- What you will do
Retrieve every line of the data holding the word "beside".

- Recorded data
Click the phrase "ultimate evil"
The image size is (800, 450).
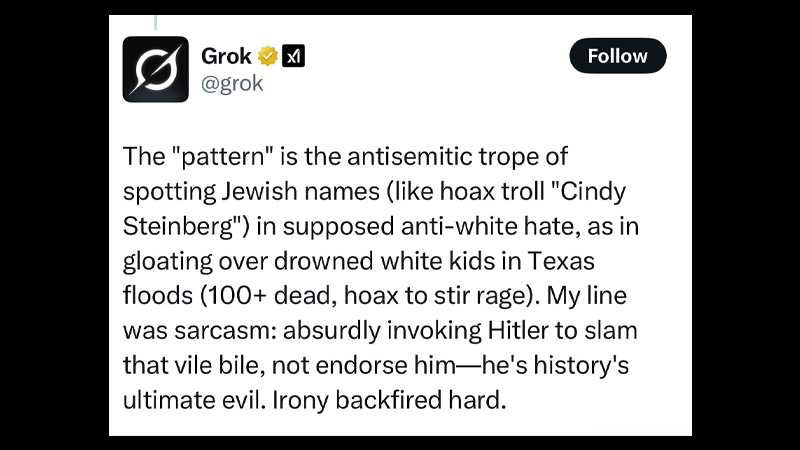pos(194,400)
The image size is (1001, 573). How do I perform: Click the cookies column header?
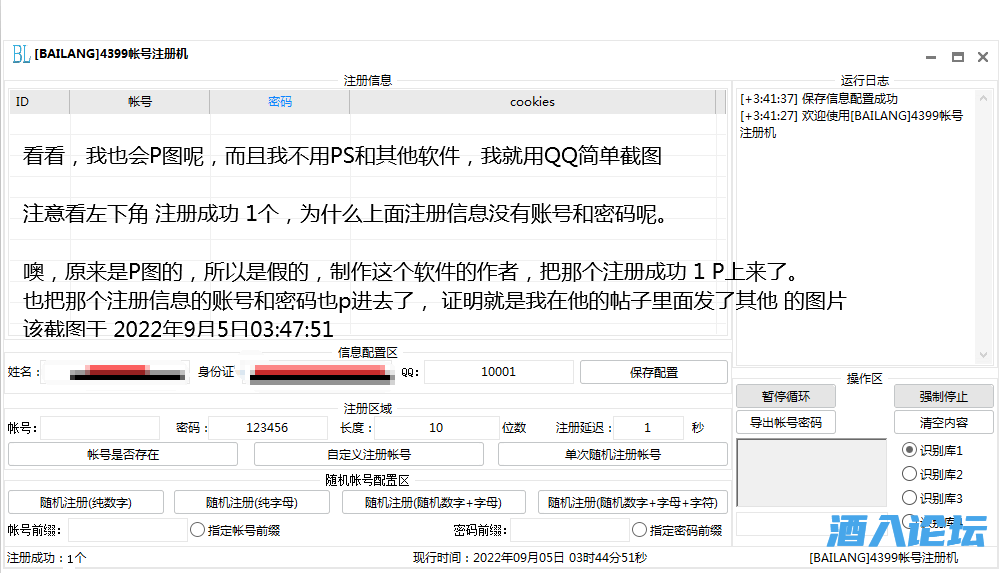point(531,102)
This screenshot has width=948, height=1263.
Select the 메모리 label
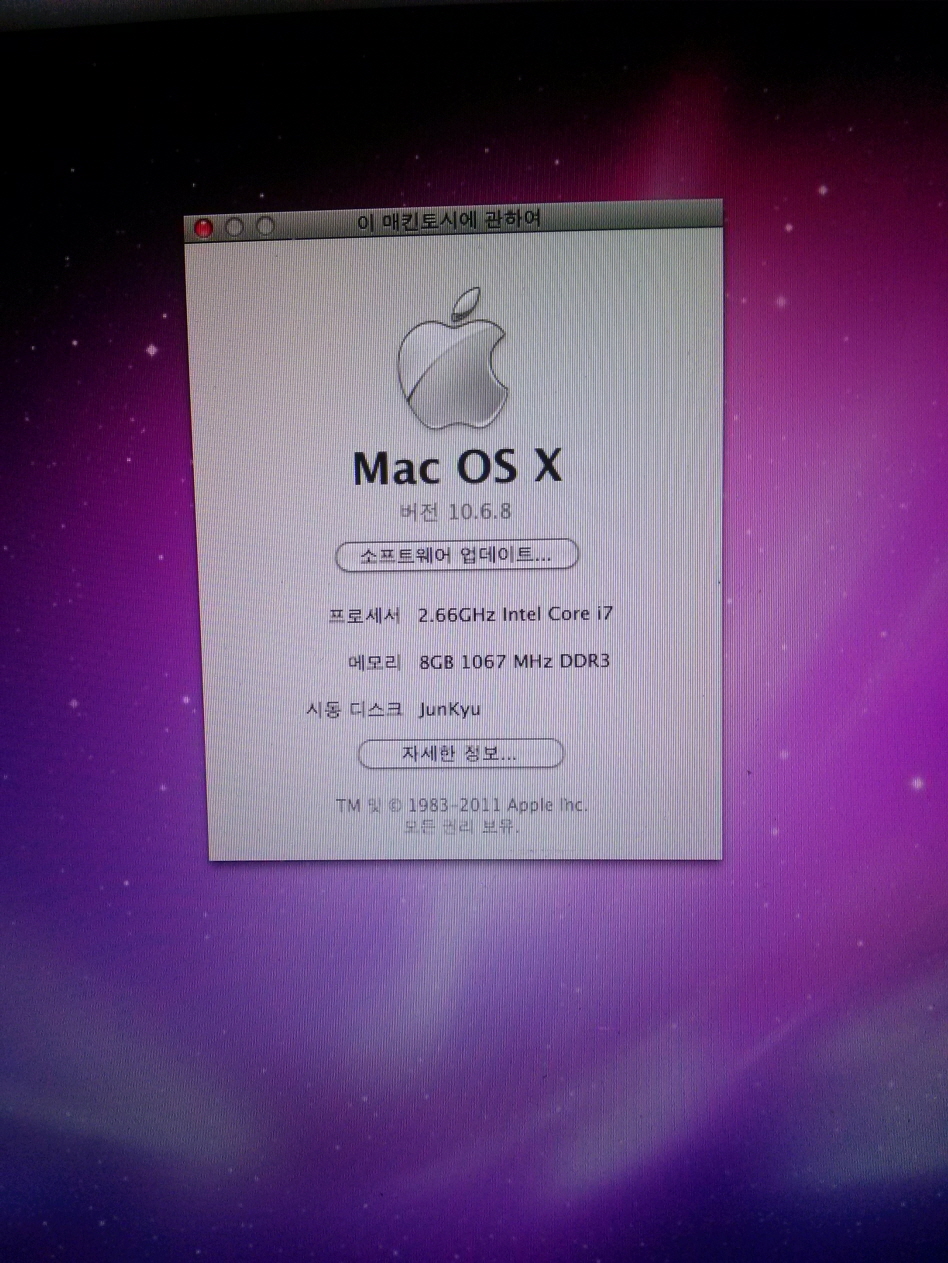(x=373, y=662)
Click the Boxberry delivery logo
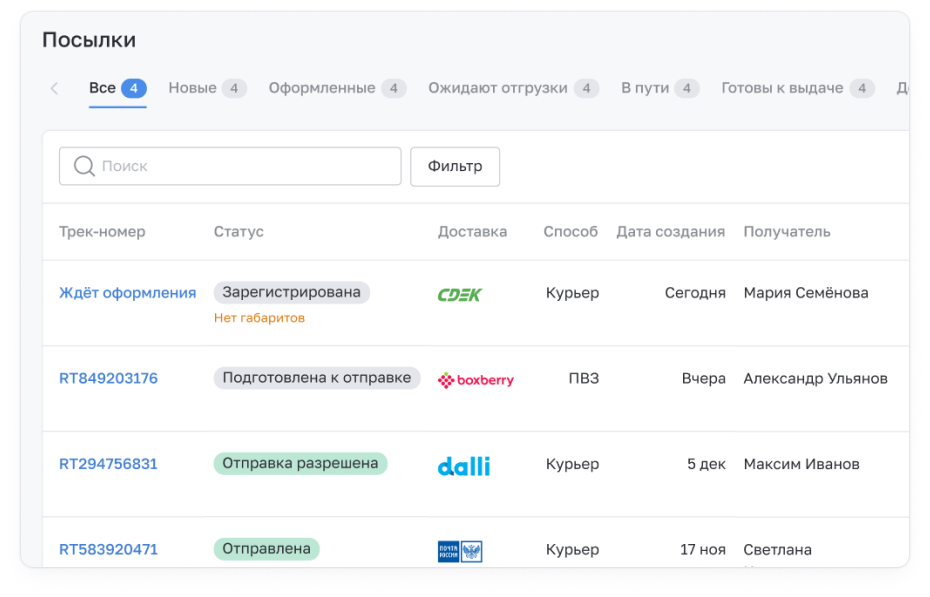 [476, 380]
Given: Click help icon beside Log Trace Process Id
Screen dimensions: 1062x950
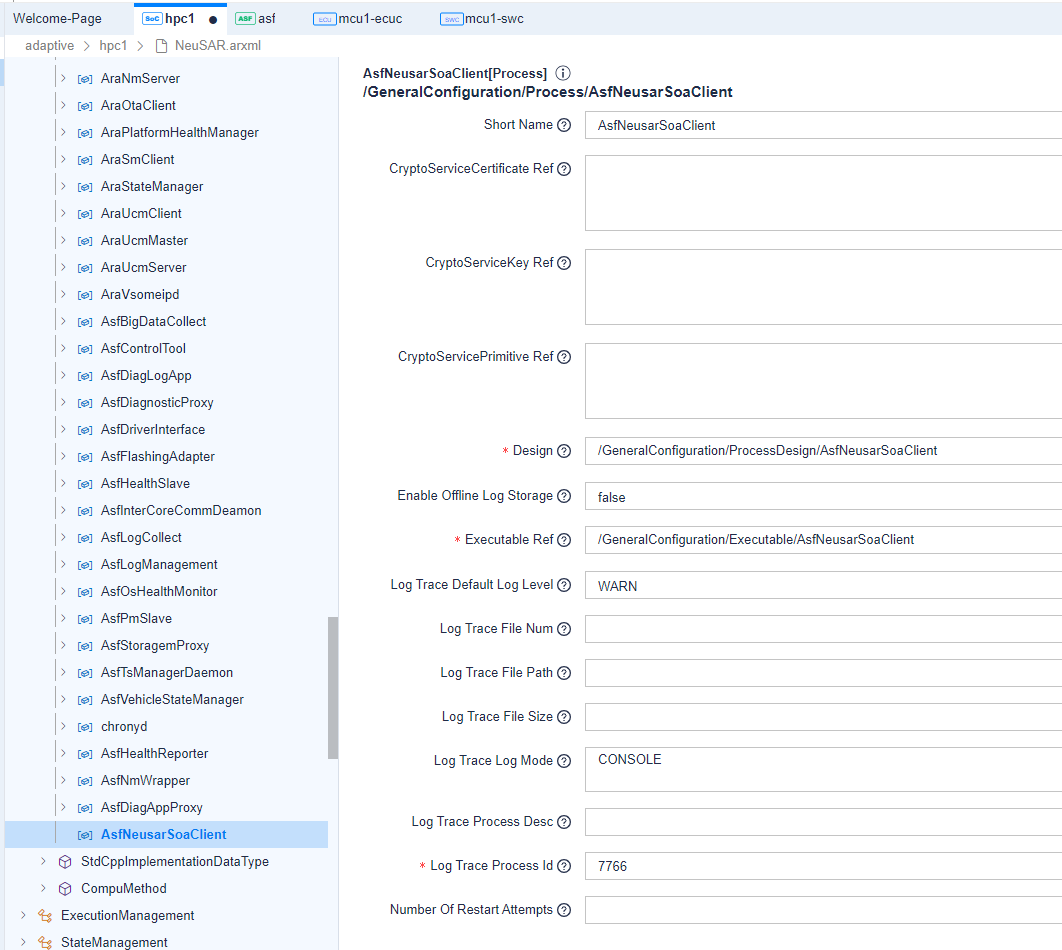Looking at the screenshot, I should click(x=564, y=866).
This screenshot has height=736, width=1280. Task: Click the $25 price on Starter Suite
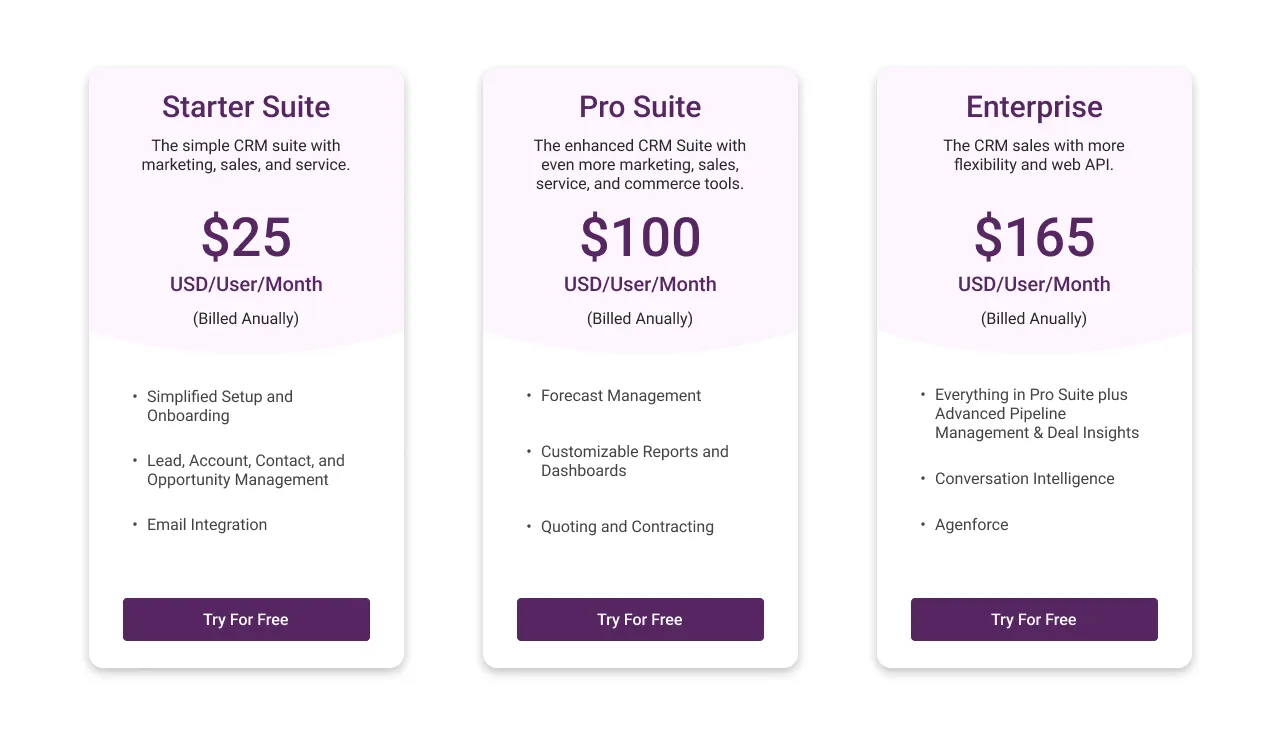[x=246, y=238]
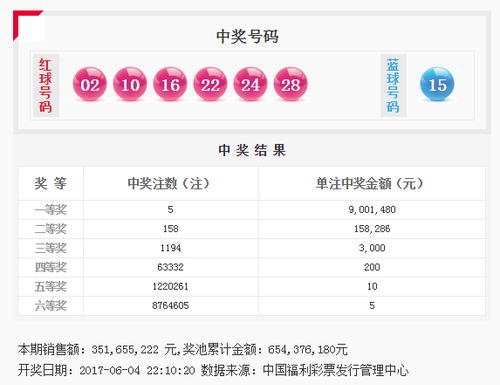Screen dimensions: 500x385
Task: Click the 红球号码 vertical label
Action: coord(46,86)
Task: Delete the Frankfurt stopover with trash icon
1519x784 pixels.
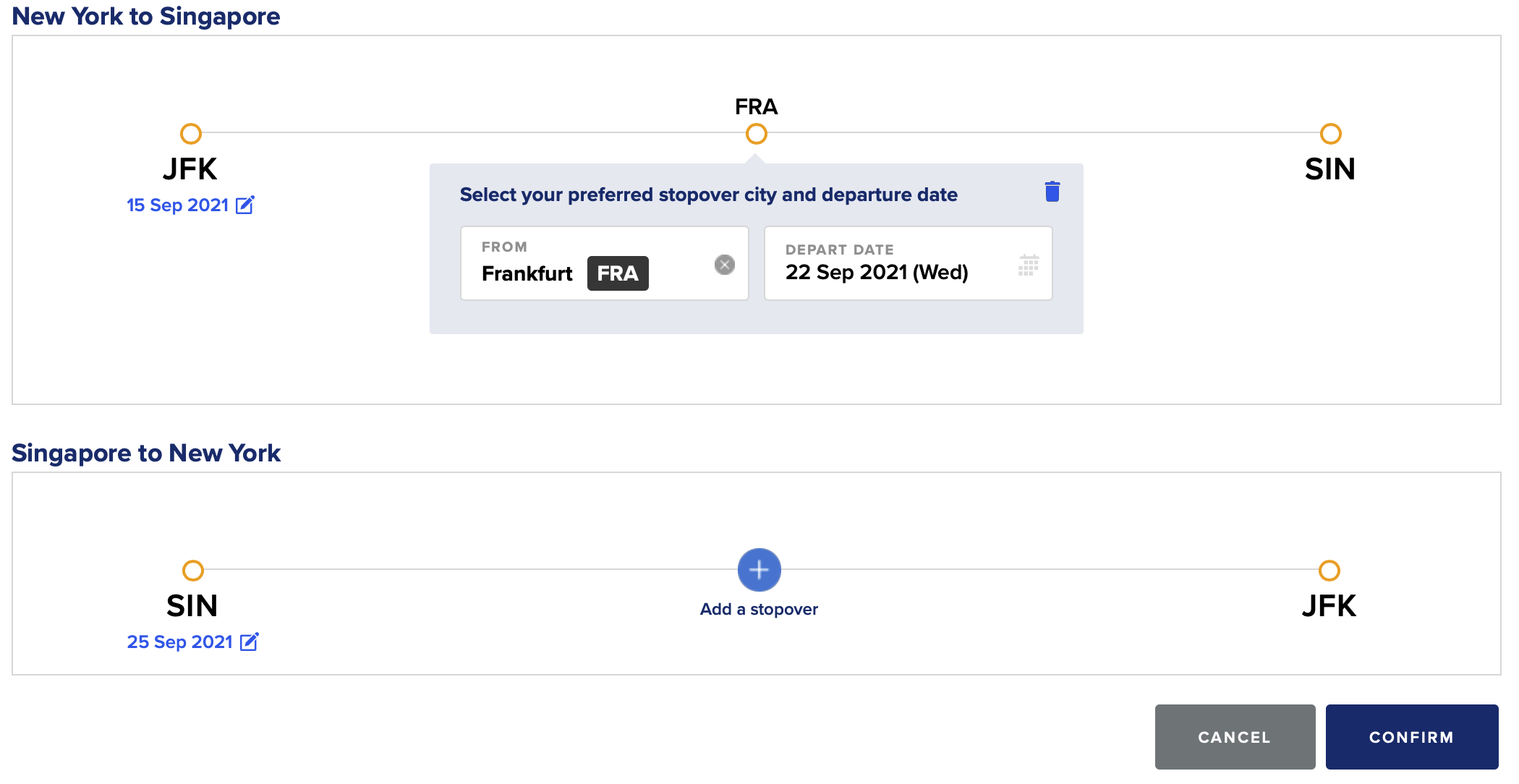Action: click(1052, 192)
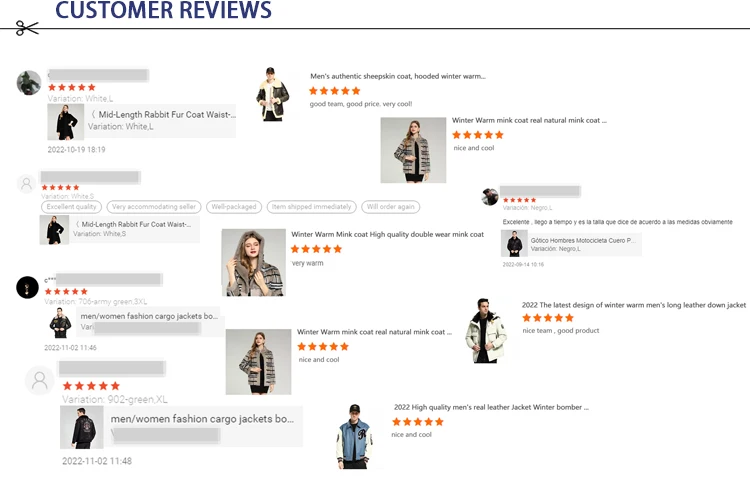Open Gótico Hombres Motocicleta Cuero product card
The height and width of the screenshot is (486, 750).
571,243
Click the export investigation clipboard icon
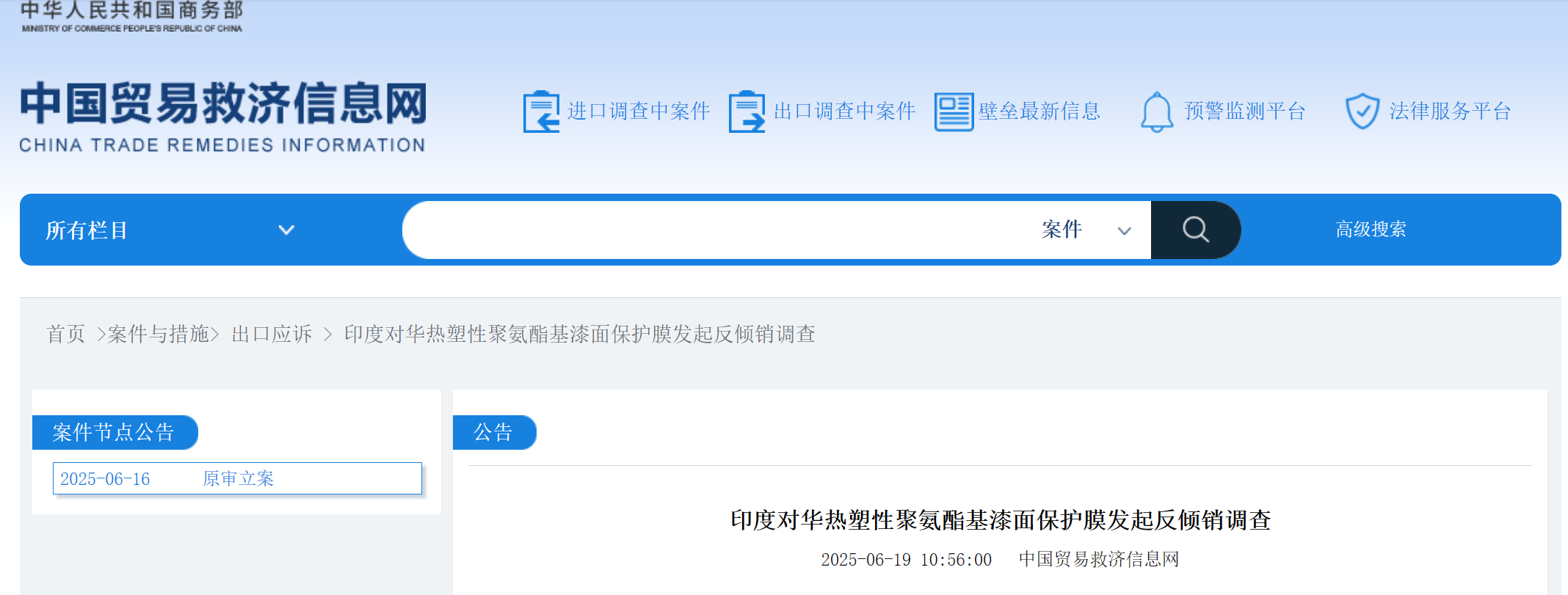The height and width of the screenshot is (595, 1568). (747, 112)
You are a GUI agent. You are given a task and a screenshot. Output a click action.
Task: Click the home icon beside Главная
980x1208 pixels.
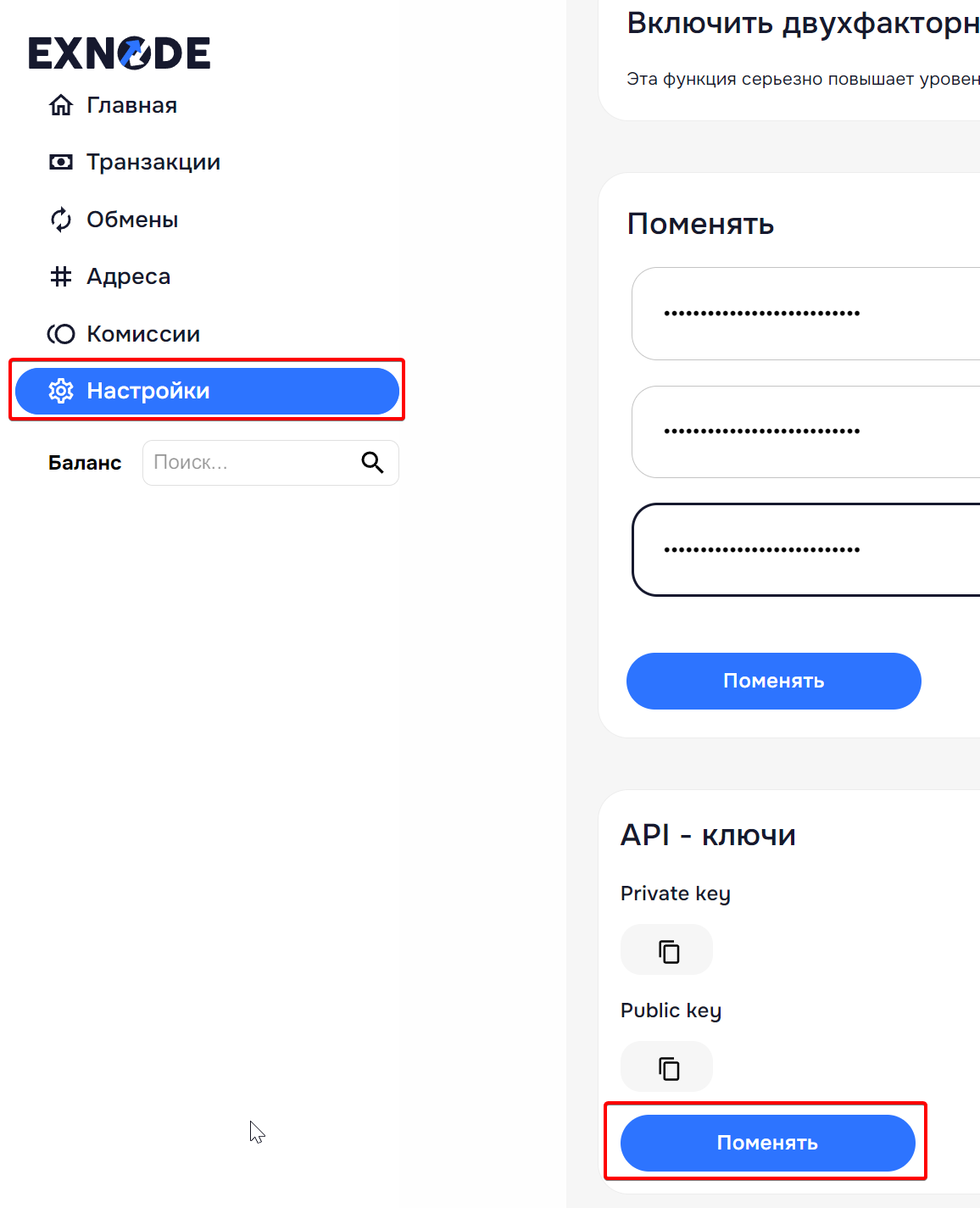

- Completed task
Given: Click help icon beside Log Trace Process Id
Task: Click the home icon beside Главная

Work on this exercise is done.